Kamis, 20 Oktober 2011

MENARIK ORANG DARI SHAF

(5) Menarik Orang Dari Shaf

Disini akan kita bahas mengenai hukum menarik orang lain dari shaf yang ada di depannya untuk membentuk shaf baru. Abu Yahya Zakaria Al-Anshari dalam kitab Fathul Wahhab memaparkan sebagai berikut : Jika shaf di depannya masih longgar, maka masuklah ke dalam shaf. Dan jika shaf sudah penuh, maka langsung melakukan takbiratul ihram di belakang shaf sendirian, kemudian menarik satu orang dari shaf yang ada di depannya agar terbentuk shaf baru.

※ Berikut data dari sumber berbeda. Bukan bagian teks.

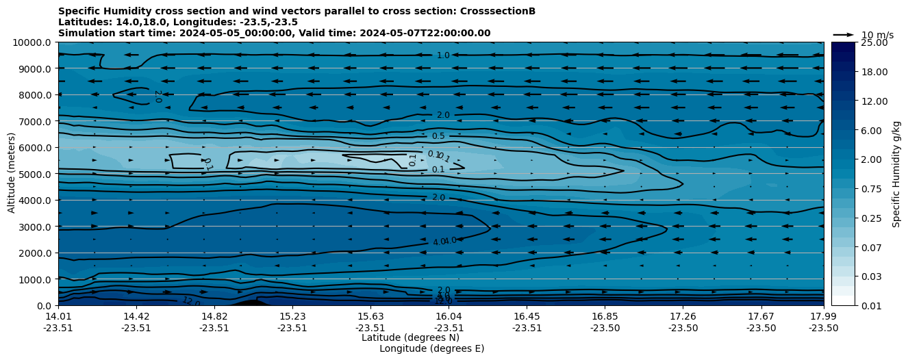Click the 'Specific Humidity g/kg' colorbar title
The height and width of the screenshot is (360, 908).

Dan bagi orang yang ditarik disunatkan untuk menolong orang yang menariknya, sehingga dapat terbentuk shaf baru, dan agar masing-masing mendapatkan keutamaan tolong menolong (Ta’aawun)[4] Dalilnya adalah ayat yang menerangkan tentang keutamaan tolong menolong dalaam kebaikan sebagaimana firman Allah :

وَتَعَاوَنُوا عَلَى الْبِرِّ وَالتَّقْوَى

Dan tolong-menolonglah kamu dalam (mengerjakan) kebajikan dan takwa (QS.Al-Maidah :2)

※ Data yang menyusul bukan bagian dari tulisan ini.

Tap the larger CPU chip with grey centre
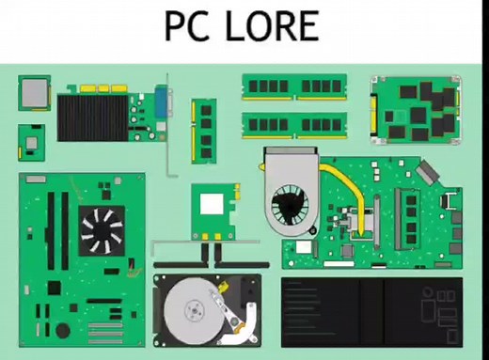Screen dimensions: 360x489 point(36,92)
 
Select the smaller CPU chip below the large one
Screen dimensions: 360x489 point(34,142)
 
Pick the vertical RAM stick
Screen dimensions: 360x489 point(203,131)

حَدَّثَنَا مُحَمَّدُ بْنُ عُمَرَ بْنِ عَلِيِّ بن عطاء بن مُقَدَّمٍ، حَدَّثَنَا يُوسُفُ بْنُ يَعْقُوبَ بن أبي القاسم السَّدُوسِيُّ، حَدَّثَنَا التَّيْمِيُّ عَنْ أَبِي مِجْلَزٍ عَنْ قَيْسِ بنِ عُبَادٍ قَالَ : بَيْنَمَا أَنَا بِالْمَدِيْنَةِ فِي الْمَسْجِدِ فِي الصَّفِّ الْمُقَدَّمِ قَائِمٌ أُصَلِّيْ، فَجَبَذَنِي رَجُلٌ مِنْ خَلْفِي جَبْذَةً فَنَحَّانِي وَقَامَ مَقَامِي قال : فَوَاللَّهِ مَا عَقَلْتُ صَلَاتِي، فَلَمَّا انْصَرَفَ فَإِذَا هُوَ أُبَيُّ بْنُ كَعْبٍ، فقال : فَقَالَ يَا فَتَى لَا يَسُؤْكَ اللَّهُ إِنَّ هَذَا عَهْدٌ مِنْ النَّبِيِّ صَلَّى اللَّهُ عَلَيْهِ وَسَلَّمَ إِلَيْنَا أَنْ نَلِيَهُ، ثُمَّ اسْتَقْبَلَ الْقِبْلَةَ فَقَالَ هَلَكَ أَهْلُ الْعُقَدَةِ وَرَبِّ الْكَعْبَةِ –ثَلَاثًا- ثُمَّ قَالَ : وَاللَّهِ مَا عَلَيْهِمْ آسَى وَلَكِنْ آسَى عَلَى مَنْ أَضَلُّوا – قالَ : قُلْتُ : مَا تَعْنِيْ بِهَذَا (بِأَهْلِ الْعُقَدِ)؟ قَالَ : الْأُمَرَاءُ. (رواه ابن خزيمة : 1488 – صحيح ابن خزيمة – المكتبة الشاملة – جماع ابواب قيام المأمومين خلف الإمام– الجزء : 6 – صفحة : 55)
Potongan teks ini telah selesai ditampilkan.